**Exercise goal**.
Starting at the line that contains "You are a GUI", transcribe each line exactly through the end of the data below, and skip any pictures.

(Saved entries)
========

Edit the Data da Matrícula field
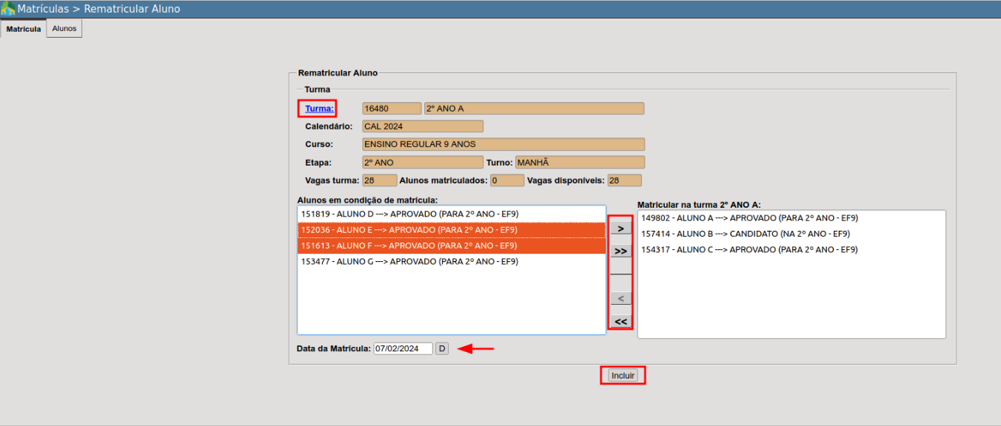Screen dimensions: 1001x426 coord(403,348)
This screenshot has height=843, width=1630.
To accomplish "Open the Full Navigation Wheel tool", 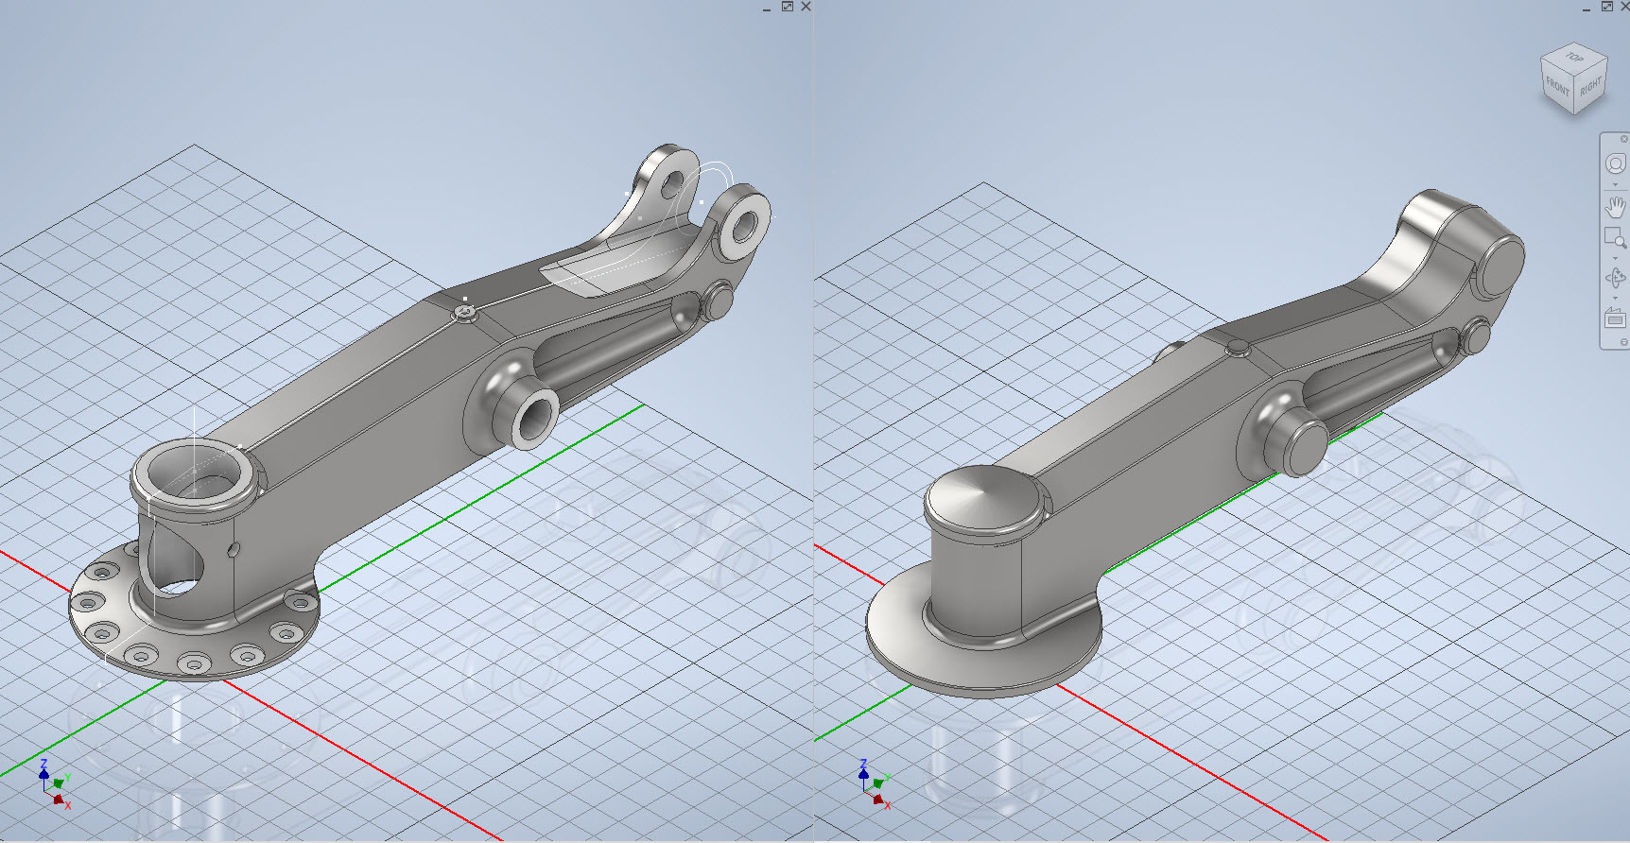I will [1615, 164].
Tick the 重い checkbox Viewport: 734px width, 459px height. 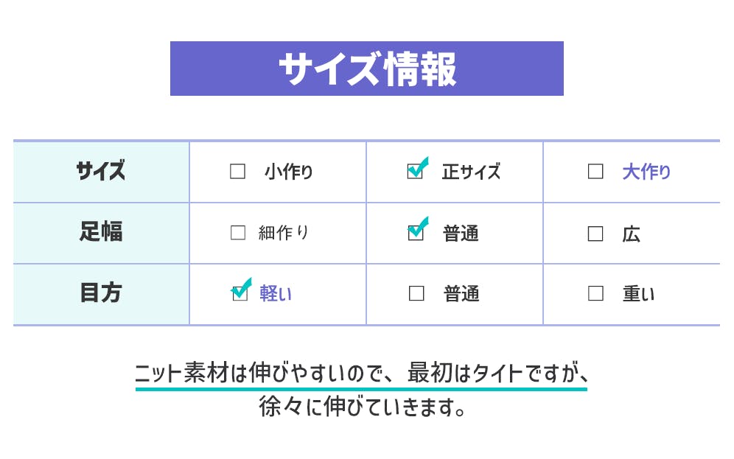coord(595,293)
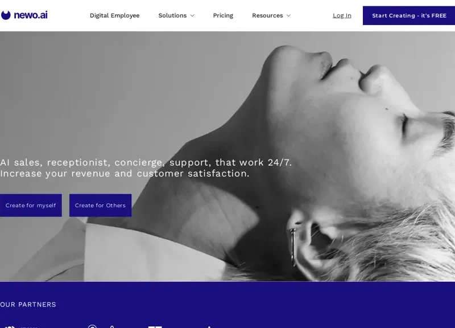This screenshot has height=328, width=455.
Task: Open the Digital Employee page
Action: (115, 15)
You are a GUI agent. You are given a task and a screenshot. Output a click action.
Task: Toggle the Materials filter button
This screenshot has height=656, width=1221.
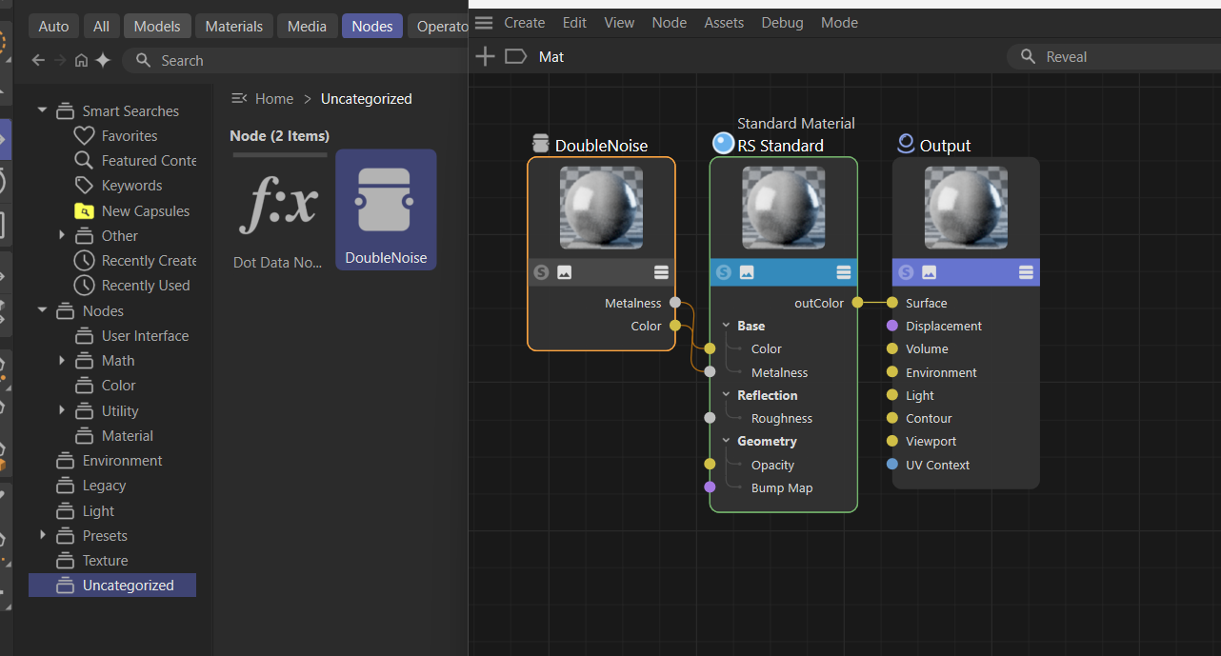[234, 26]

========

**Result**.
You are a GUI agent. You are given a task and a screenshot. Output a click action.
Task: Toggle the Materials filter button
This screenshot has height=656, width=1221.
[234, 26]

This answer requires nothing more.